Il Cavaliere «messaggero» degli scolari

Breve fuori programma per il presidente del Consiglio poco prima di recarsi in Vaticano per l'udienza privata con il Papa. Forse in anticipo con i rigidi tempi del protocollo vaticano, il premier si è infatti concesso qualche minuto per salutare un gruppetto di curiosi, costituito principalmente da alcune scolaresche, bloccando il corteo all'uscita di Palazzo Chigi. «Sono venuto a salutare - ha esordito Berlusconi - perché se no vedete il presidente e dite: “questo dove va?”. Vado dal Papa», ha subito detto chiedendo poi a più giovani se avessero un messaggio da fargli recapitare al Pontefice: «Cosa gli dico?

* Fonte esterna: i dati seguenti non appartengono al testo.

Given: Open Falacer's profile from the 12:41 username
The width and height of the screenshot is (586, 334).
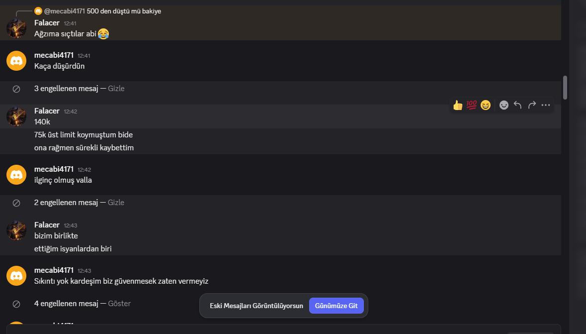Looking at the screenshot, I should coord(47,23).
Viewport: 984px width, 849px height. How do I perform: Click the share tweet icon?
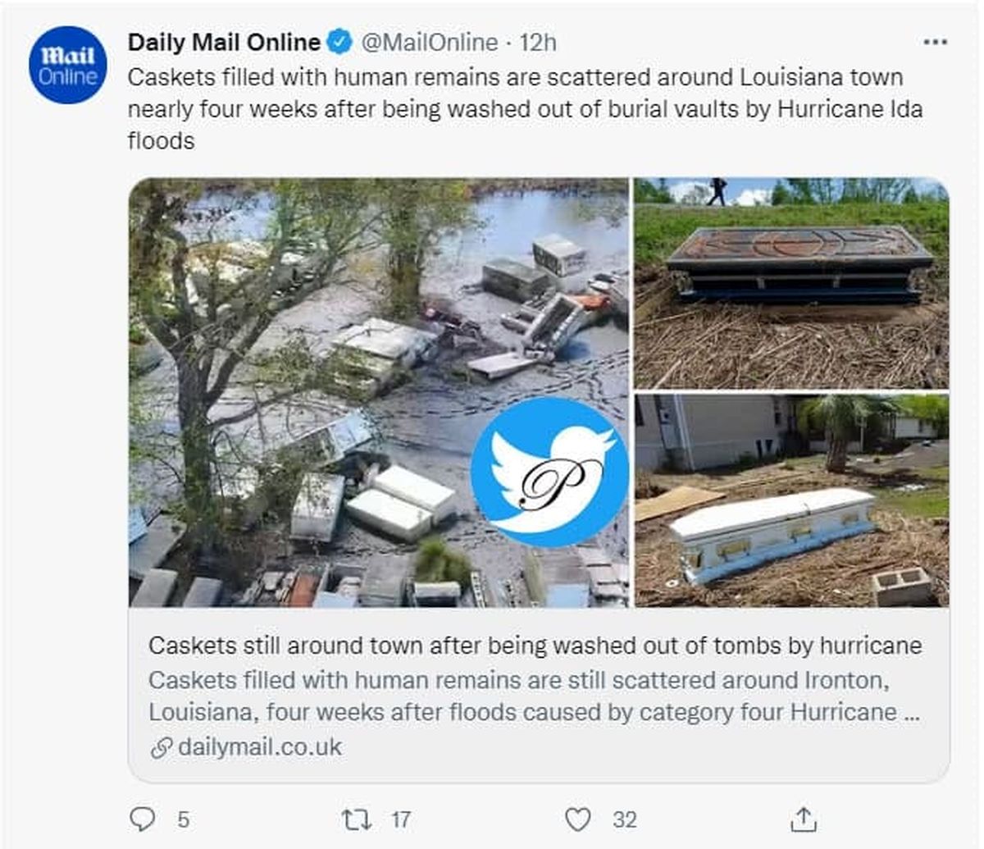[803, 819]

Cosa gli devo dire?». Più sorpresi di parlare con Berlusconi che della possibilità di poter mandare un messaggio al Papa i giovani sono rimasti in silenzio e solo all'insistenza del premier - «non avete nulla da dire al Papa?», ha chiesto - si è fatto avanti un ragazzino con un timido «lo saluti». Berlusconi si è poi informato sulla provenienza della scolaresca - una scuola cattolica di Varese - e subito ha ricordato «di essere stato 8 anni dai salesiani». Poi gli auguri e l'invito «tradizionale» a «fare i bravi».